The decision was motivated by a lawsuit first filed by the late Congressman Ricardo Zarattini (1935-2017) in the 1990s. Back in 1995, the newspaper Diário de Pernambuco published an interview with the late police officer and Councilman Wandekolk Wanderley, in which he accused Mr. Zarattini of being responsible for a bomb attack at the Recife airport in 1966, during Brazil’s military dictatorship (1964-1985). The attack killed two people.

Ricardo Zarattini was a member of Communist organizations, including the National Liberation Action (ALN), a Marxist-Leninist urban guerrilla group. Arrested and tortured by Brazil’s military, he would later become one of the 15 people released by the regime in exchange for left-wing guerrillas releasing U.S. Ambassador Charles Elbrick, who was kidnapped in 1969.

supreme court Ricardo Zarattini (highlighted) and a group of political prisoners released in 1969, after guerrilla groups kidnapped a U.S. ambassador. Photo: Public archives
Ricardo Zarattini (highlighted) and a group of political prisoners released in 1969, after guerrilla groups kidnapped a U.S. ambassador. Photo: Public archives

Despite his guerrilla activities, Mr. Zarattini was innocent of the airport attack and sued the newspaper for publishing the interview. At the time, there were already indications that the accusation was false. He was not formally charged for the attack, and witnesses had exonerated him of any participation in the bombing.

An investigation by a 2013 truth commission (which investigated crimes committed by the state during the 1964-1985 military dictatorship) would find official documents proving his innocence.

The petition for the newspaper to pay compensation to Mr. Zarattini was accepted by a trial court judge in 1997 but overruled by a higher court, which understood that the paper merely reproduced what Mr. Wanderley said — without weighing whether the accusation was true. Court documents also show that Mr. Zarattini did not accept an offer by Diário de Pernambuco to tell his version of the facts — and sued exclusively the paper, not his accuser. For one of the judges who overturned the first verdict, that move indicated that the plaintiff only wanted money.

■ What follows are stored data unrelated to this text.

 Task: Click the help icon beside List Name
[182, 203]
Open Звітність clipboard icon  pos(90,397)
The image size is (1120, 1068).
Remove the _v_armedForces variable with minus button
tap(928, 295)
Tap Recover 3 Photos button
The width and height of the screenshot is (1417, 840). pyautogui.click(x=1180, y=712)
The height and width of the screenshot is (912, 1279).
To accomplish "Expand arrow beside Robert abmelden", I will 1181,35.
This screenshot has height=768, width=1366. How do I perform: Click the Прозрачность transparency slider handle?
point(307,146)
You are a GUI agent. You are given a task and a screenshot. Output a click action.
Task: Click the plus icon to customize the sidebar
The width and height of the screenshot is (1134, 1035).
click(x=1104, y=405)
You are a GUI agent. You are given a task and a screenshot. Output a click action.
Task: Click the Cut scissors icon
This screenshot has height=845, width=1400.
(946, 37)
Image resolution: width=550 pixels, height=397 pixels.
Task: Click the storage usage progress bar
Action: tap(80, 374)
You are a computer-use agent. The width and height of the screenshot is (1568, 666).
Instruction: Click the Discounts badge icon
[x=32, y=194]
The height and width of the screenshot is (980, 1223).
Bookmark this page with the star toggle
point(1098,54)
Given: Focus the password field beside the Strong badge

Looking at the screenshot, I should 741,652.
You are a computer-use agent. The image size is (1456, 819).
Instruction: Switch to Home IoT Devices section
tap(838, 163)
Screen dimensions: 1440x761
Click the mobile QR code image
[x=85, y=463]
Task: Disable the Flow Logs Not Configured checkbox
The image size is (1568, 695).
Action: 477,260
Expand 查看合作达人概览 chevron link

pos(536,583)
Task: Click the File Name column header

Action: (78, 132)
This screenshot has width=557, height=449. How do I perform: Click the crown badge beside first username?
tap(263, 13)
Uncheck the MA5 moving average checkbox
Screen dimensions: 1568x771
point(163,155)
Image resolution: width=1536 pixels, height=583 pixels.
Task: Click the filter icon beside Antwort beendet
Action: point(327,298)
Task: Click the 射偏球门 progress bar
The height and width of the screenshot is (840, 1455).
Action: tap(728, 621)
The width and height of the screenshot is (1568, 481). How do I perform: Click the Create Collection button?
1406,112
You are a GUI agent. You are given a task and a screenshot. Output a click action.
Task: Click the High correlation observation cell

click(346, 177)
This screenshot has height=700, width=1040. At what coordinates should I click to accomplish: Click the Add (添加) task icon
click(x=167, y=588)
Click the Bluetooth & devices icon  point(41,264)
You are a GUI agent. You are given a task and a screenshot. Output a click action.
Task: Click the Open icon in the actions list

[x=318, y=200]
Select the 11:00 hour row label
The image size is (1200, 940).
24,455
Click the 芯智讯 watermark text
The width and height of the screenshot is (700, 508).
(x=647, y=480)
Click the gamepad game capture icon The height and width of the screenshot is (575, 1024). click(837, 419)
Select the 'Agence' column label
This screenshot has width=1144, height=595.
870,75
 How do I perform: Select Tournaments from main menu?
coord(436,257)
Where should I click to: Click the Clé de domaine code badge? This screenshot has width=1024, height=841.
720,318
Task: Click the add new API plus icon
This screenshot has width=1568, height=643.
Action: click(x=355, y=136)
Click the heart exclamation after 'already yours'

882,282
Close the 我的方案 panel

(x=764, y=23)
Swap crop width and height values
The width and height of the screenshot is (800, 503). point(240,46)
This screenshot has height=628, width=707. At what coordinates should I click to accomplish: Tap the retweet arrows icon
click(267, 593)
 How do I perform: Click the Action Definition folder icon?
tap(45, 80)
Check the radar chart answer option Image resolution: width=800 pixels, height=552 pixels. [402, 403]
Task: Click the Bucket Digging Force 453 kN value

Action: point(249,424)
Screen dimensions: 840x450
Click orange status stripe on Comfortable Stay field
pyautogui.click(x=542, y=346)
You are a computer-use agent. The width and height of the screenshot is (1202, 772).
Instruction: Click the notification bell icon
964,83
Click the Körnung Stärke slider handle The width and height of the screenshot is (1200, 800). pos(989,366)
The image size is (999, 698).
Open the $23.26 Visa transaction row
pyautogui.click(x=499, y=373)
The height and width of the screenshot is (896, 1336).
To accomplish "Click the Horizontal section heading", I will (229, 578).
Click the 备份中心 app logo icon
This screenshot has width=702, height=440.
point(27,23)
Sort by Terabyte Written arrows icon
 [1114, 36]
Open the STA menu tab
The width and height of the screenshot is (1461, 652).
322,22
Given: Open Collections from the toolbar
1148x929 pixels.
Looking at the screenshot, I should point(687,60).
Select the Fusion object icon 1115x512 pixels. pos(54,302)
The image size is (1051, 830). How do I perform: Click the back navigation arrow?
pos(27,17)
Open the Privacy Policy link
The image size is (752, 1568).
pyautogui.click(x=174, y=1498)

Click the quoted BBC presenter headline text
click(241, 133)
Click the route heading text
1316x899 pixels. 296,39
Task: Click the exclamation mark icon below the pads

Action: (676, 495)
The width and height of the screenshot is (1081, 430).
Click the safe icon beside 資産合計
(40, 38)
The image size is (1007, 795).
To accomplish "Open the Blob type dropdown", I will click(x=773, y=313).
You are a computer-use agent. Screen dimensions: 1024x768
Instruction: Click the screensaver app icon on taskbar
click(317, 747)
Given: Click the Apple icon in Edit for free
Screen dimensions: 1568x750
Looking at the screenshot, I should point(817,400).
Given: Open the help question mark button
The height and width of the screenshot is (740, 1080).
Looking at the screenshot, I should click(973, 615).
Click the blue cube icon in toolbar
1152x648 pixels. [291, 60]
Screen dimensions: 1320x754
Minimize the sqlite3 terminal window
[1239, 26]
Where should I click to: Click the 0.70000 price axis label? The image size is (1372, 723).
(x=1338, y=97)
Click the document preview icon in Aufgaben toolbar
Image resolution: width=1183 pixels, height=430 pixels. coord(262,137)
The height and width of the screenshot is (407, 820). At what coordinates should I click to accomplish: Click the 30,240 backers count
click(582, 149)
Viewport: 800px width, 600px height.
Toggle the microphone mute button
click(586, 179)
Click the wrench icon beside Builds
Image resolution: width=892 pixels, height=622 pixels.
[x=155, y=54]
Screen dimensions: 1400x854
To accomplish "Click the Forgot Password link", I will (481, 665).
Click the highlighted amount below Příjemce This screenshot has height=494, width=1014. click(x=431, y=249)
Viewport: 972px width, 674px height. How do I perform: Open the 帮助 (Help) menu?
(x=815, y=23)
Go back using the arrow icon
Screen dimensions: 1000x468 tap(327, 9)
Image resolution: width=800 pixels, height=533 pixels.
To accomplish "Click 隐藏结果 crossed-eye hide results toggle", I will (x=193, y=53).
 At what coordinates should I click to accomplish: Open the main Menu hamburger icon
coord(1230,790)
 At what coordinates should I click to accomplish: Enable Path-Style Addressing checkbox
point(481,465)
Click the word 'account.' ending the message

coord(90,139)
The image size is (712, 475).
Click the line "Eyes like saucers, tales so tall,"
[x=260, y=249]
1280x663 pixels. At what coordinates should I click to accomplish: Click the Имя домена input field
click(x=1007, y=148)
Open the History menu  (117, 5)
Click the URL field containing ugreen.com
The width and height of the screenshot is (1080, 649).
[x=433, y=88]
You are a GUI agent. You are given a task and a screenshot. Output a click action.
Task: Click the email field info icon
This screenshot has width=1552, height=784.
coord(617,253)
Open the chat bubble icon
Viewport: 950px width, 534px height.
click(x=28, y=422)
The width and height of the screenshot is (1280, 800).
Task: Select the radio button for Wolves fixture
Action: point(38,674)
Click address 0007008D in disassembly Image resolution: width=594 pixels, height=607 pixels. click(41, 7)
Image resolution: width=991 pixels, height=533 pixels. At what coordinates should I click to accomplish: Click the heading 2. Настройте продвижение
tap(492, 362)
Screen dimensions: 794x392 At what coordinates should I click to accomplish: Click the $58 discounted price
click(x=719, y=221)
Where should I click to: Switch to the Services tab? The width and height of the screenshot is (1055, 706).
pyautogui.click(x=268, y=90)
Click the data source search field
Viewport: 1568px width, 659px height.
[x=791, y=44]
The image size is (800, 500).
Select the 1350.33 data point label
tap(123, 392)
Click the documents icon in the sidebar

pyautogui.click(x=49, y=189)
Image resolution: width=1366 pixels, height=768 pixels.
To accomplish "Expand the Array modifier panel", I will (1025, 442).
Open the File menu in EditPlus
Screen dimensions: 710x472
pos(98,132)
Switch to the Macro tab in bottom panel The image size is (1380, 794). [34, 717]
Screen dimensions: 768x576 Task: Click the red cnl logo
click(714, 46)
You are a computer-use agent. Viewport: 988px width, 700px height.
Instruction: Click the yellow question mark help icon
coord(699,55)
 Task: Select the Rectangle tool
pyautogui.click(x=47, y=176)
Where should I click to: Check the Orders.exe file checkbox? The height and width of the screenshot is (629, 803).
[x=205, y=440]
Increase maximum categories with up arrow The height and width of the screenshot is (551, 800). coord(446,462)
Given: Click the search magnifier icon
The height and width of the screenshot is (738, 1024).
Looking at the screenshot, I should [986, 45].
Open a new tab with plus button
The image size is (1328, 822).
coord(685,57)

The case reached the Superior Court of Justice, Brazil’s second-highest court, in 2011 and the Supreme Court in 2017, one month before Mr. Zarattini died at 82.

Supreme Court Justice Edson Fachin, the case’s rapporteur, ruled that the Constitution prohibits the act of banning speech before publication — but added that freedom of the press and the right to information are not absolute, which makes...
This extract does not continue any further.